------ Dataset entries
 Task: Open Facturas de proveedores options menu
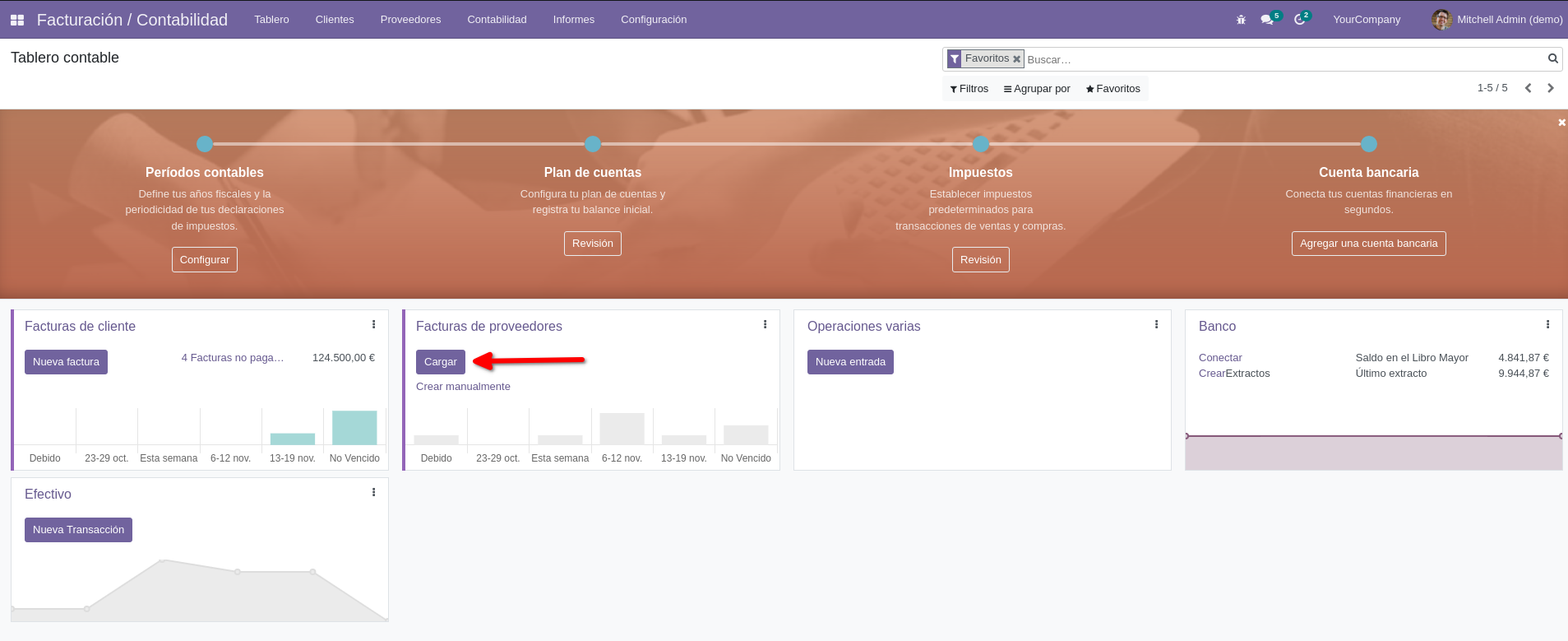point(765,325)
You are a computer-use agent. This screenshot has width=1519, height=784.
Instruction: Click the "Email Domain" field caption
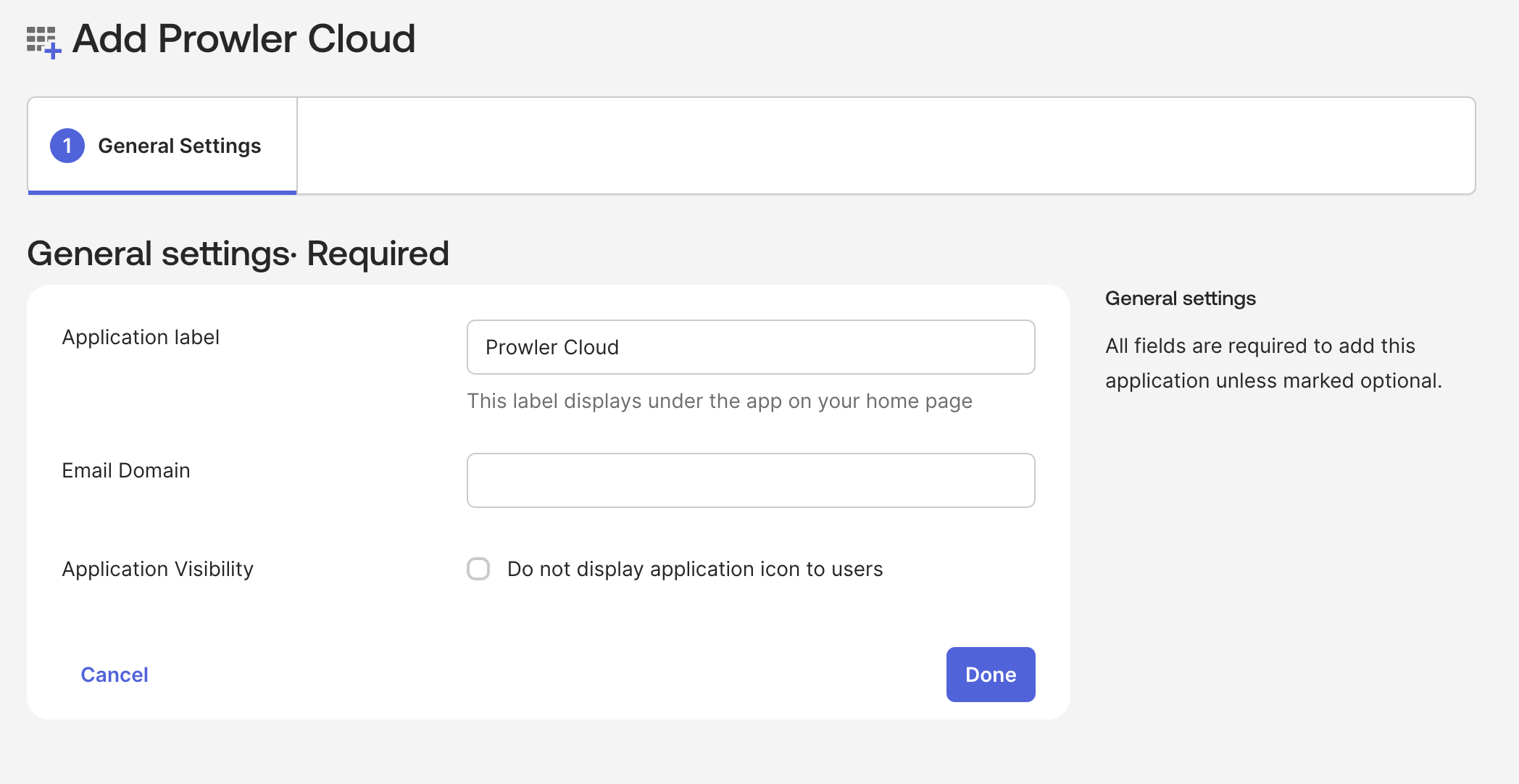point(126,470)
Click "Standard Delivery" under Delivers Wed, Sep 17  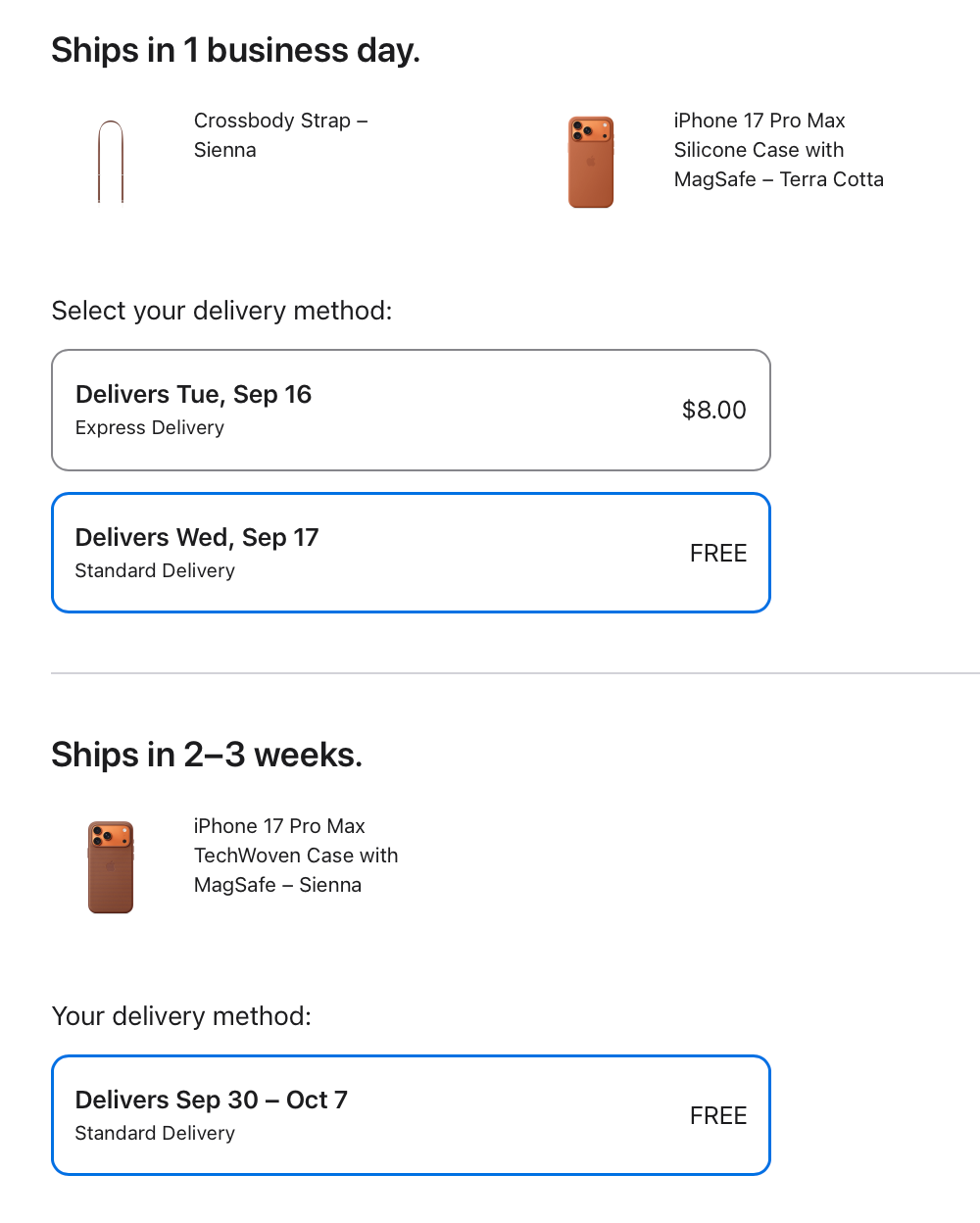tap(155, 571)
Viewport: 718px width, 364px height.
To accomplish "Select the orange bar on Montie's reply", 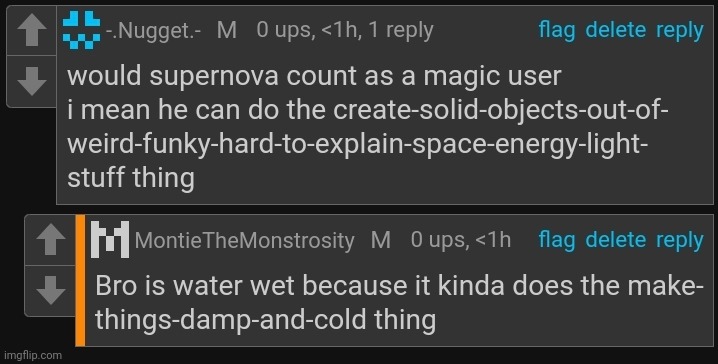I will pyautogui.click(x=81, y=280).
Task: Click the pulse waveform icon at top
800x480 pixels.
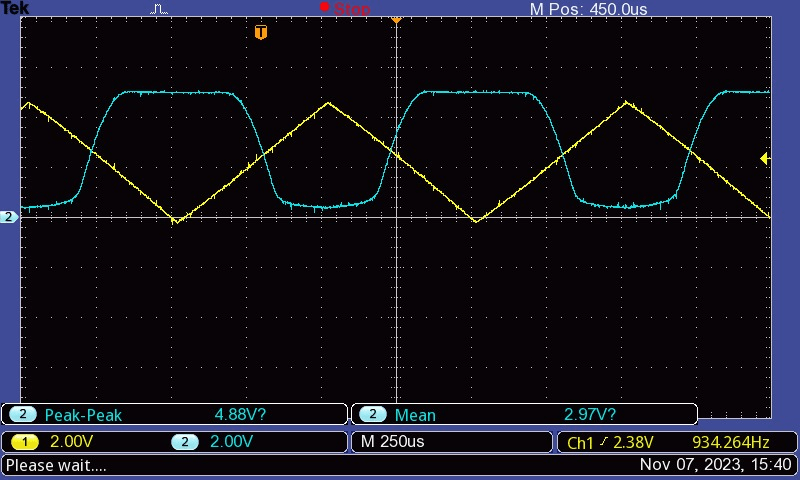Action: pos(160,9)
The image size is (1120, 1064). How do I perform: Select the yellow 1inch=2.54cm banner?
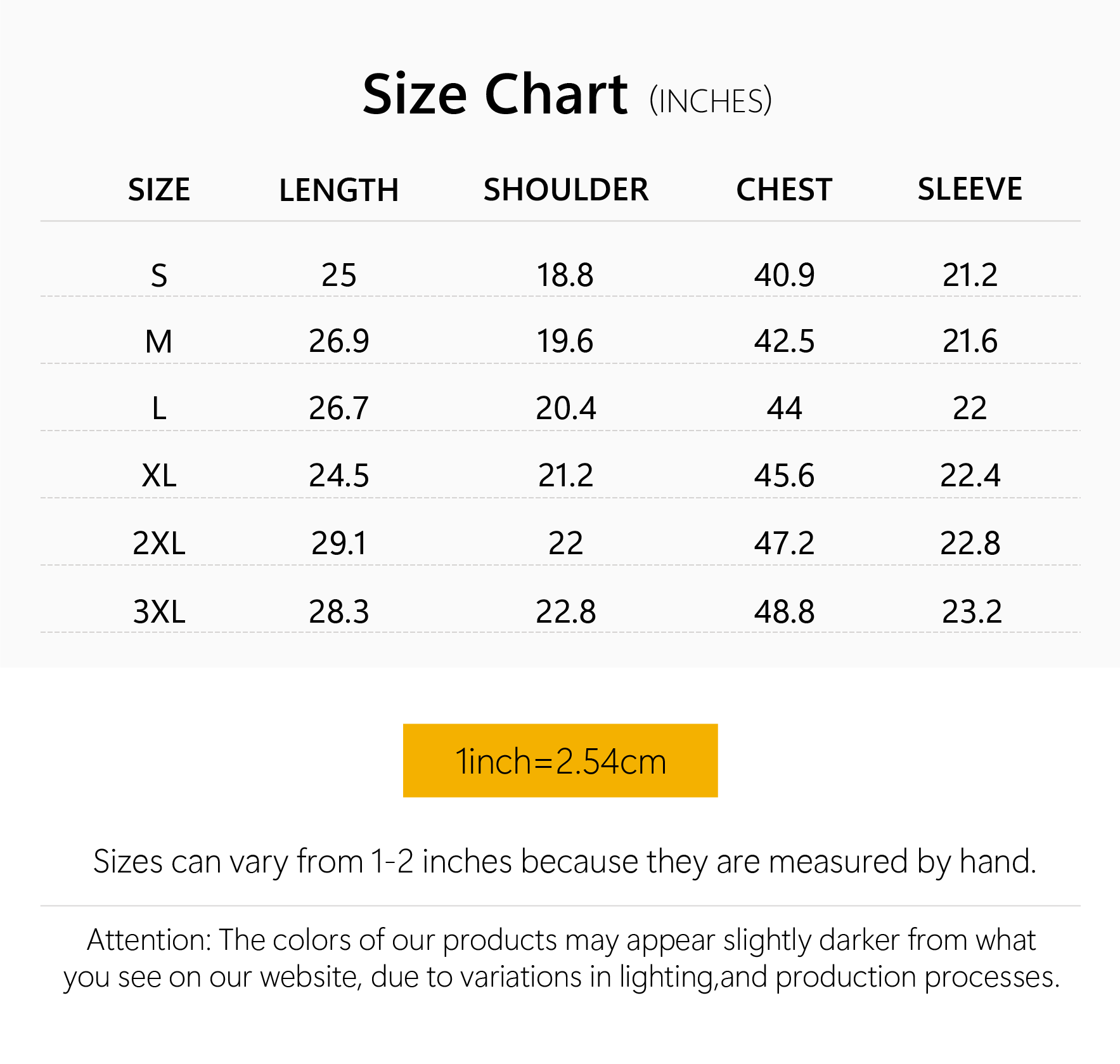click(x=560, y=760)
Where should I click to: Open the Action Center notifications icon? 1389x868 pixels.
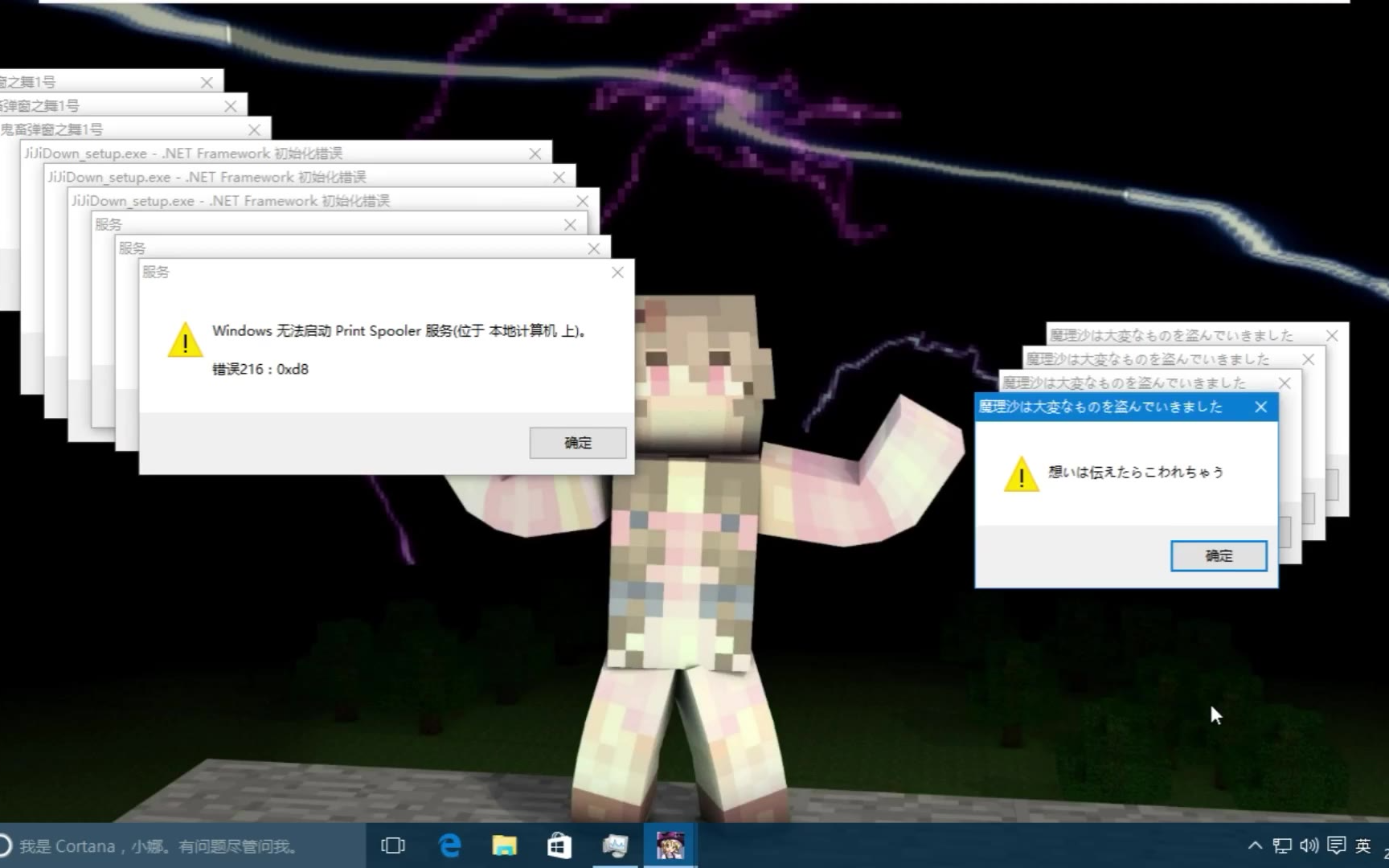[1336, 845]
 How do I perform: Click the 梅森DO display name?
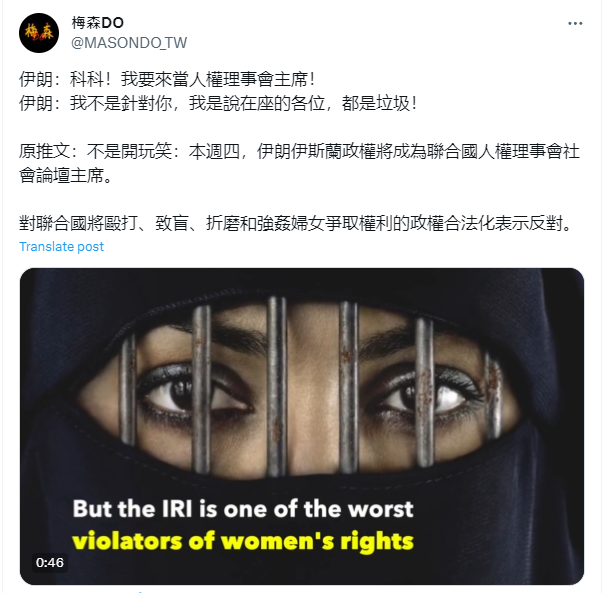(x=98, y=23)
------------
__Your task__
Starting with the line that contains "Where should I", reproduce every line down to the end of the listing above, both endpoints included. Pictures stay out.

__Solution to this exercise__
Where should I click to: Open the Action Center notifications icon? 1389x868 pixels.
[1336, 845]
 How do I perform: Click the 梅森DO display name?
(x=98, y=23)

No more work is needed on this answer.